Department of Natural Resource Sciences, McGill University, Sainte-Anne-de-Bellevue, QC, H9X 3V9, Canada.
Department of Ecoscience, Arctic Research Centre, Aarhus University, 4000, Roskilde, Denmark.
Sci Rep. 2022 May 13;12(1):7938. doi: 10.1038/s41598-022-11660-4.
Accurate diet estimates are necessary to assess trophic interactions and food web dynamics in ecosystems, particularly for apex predators like cetaceans, which can regulate entire food webs. Quantitative fatty acid analysis (QFASA) has been used to estimate the diets of marine predators in the last decade but has yet to be implemented on free-ranging cetaceans, from which typically only biopsy samples containing outer blubber are available, due to a lack of empirically determined calibration coefficients (CCs) that account for fatty acid (FA) metabolism. Here, we develop and validate QFASA for killer whales using full blubber from managed-care and free-ranging individuals. First, we compute full, inner, and outer blubber CCs from the FA signatures across the blubber layers of managed-care killer whales and their long-term diet items. We then run cross-validating simulations on the managed-care individuals to evaluate the accuracy of diet estimates by comparing full-depth and depth-specific estimates to true diets. Finally, we apply these approaches to subsistence-harvested killer whales from Greenland to test the utility of the method for free-ranging killer whales, particularly for the outer blubber. Accurate diet estimates for the managed-care killer whales were only achieved using killer whale-specific and blubber-layer-specific CCs.

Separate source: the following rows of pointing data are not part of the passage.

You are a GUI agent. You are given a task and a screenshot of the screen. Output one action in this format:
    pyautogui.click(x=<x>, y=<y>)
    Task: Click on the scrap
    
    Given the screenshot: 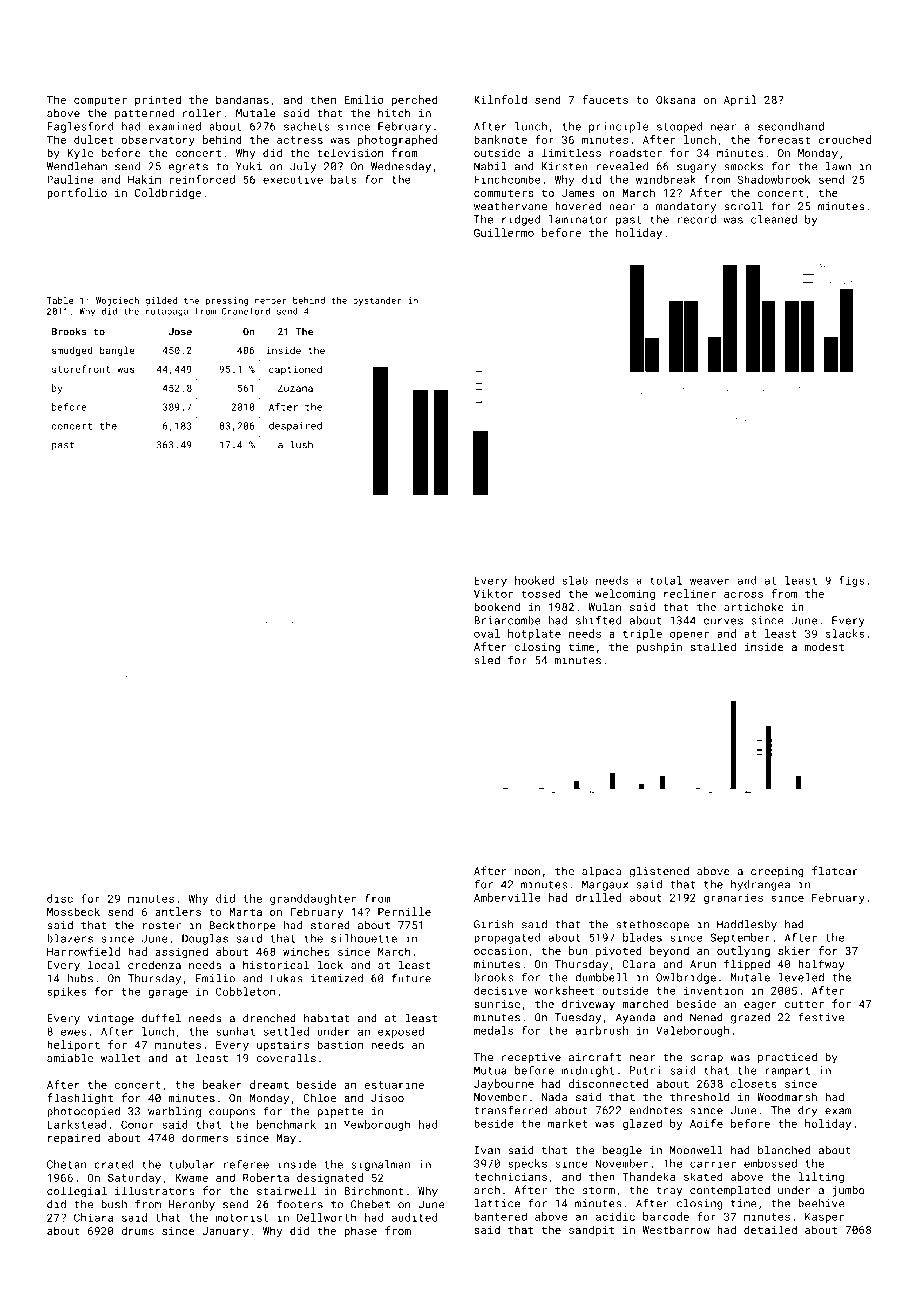 What is the action you would take?
    pyautogui.click(x=707, y=1059)
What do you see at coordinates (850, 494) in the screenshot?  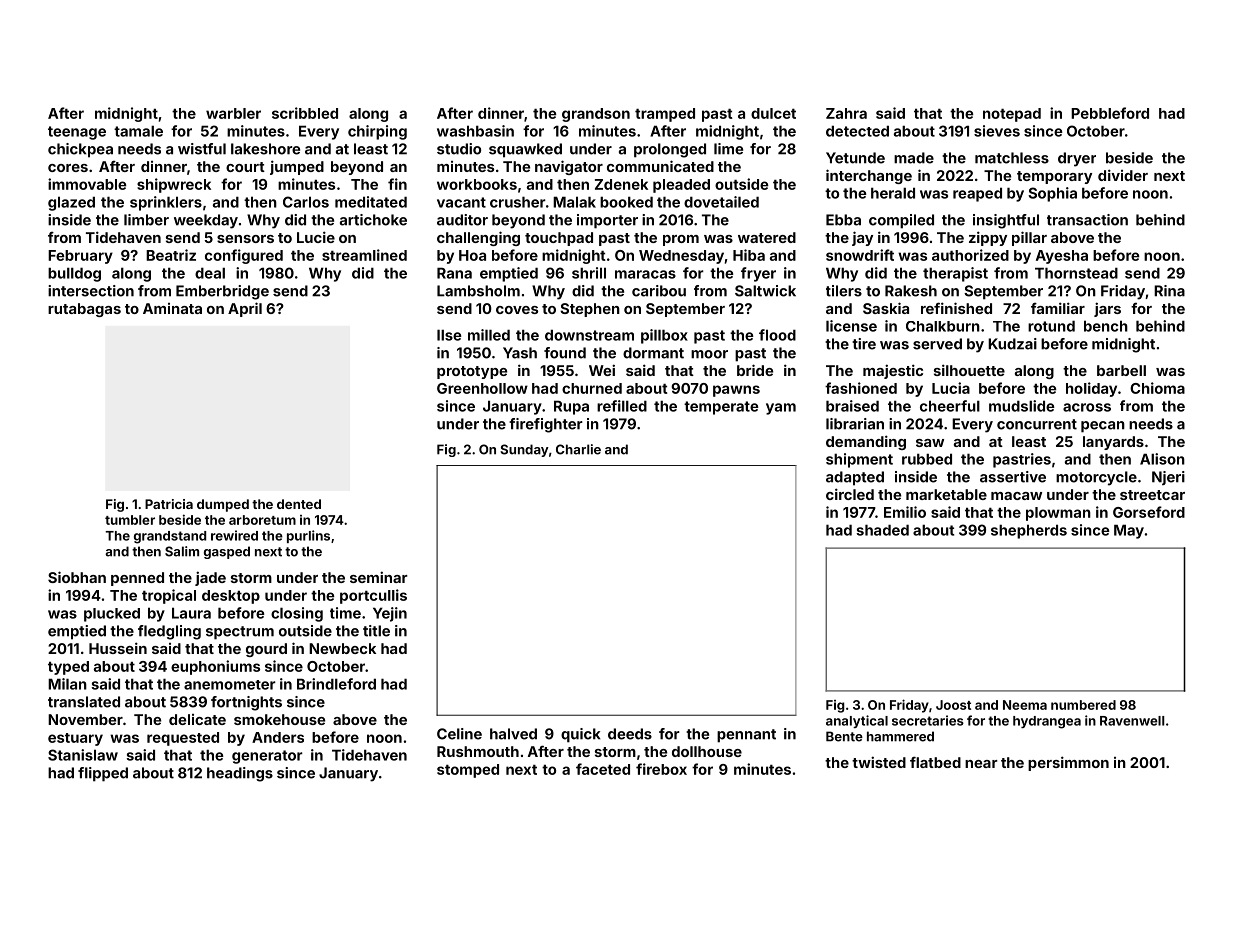 I see `circled` at bounding box center [850, 494].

Modeled diets for the Greenlandic killer whales largely consisted of seals (75.9 ± 4.7%) and/or fish (20.4 ± 2.4%), mainly mackerel, which was consistent with stomach content data and limited literature on this population. Given the remote habitats and below surface feeding of most cetaceans, this newly developed cetacean-specific QFASA method, which can be applied to outer-layer biopsies, offers promise to provide a significant new understanding of diet dynamics of free-ranging odontocetes and perhaps other cetacean species throughout the world's oceans.
准确的饮食估计对于评估生态系统中的营养相互作用和食物网动态至关重要,特别是对于鲸鱼等顶级掠食者,它们可以调节整个食物网。在过去十年中,定量脂肪酸分析(QFASA)已被用于估计海洋捕食者的饮食,但由于缺乏经验确定的校准系数(CC)来解释脂肪酸(FA)代谢,因此尚未在自由游动的鲸目动物中实施。由于缺乏经验确定的校准系数(CC)来解释脂肪酸(FA)代谢,因此尚未在自由游动的鲸目动物中实施。在这里,我们使用来自受控护理和自由游动个体的完整鲸脂来开发和验证用于虎鲸的 QFASA。首先,我们通过对受控护理虎鲸及其长期饮食项目的鲸脂各层的 FA 特征来计算完整、内部和外部鲸脂 CC。然后,我们在受控护理个体上进行交叉验证模拟,通过将全深度和深度特定的估计值与真实饮食进行比较,来评估饮食估计的准确性。最后,我们将这些方法应用于格陵兰岛的狩猎鲸,以测试该方法对自由游动的虎鲸的实用性,特别是对外部鲸脂的实用性。只有使用虎鲸特异性和鲸脂层特异性 CC,才能对受控护理虎鲸进行准确的饮食估计。对格陵兰虎鲸的模拟饮食主要由海豹(75.9±4.7%)和/或鱼类(20.4±2.4%)组成,主要是鲭鱼,这与胃内容物数据和该种群的有限文献一致。鉴于大多数鲸目动物的偏远栖息地和表面下觅食,这种新开发的鲸类特异性 QFASA 方法,可应用于外部层活检,可以提供对自由游动的齿鲸和其他可能的鲸类物种饮食动态的重要新认识,遍布全球海洋。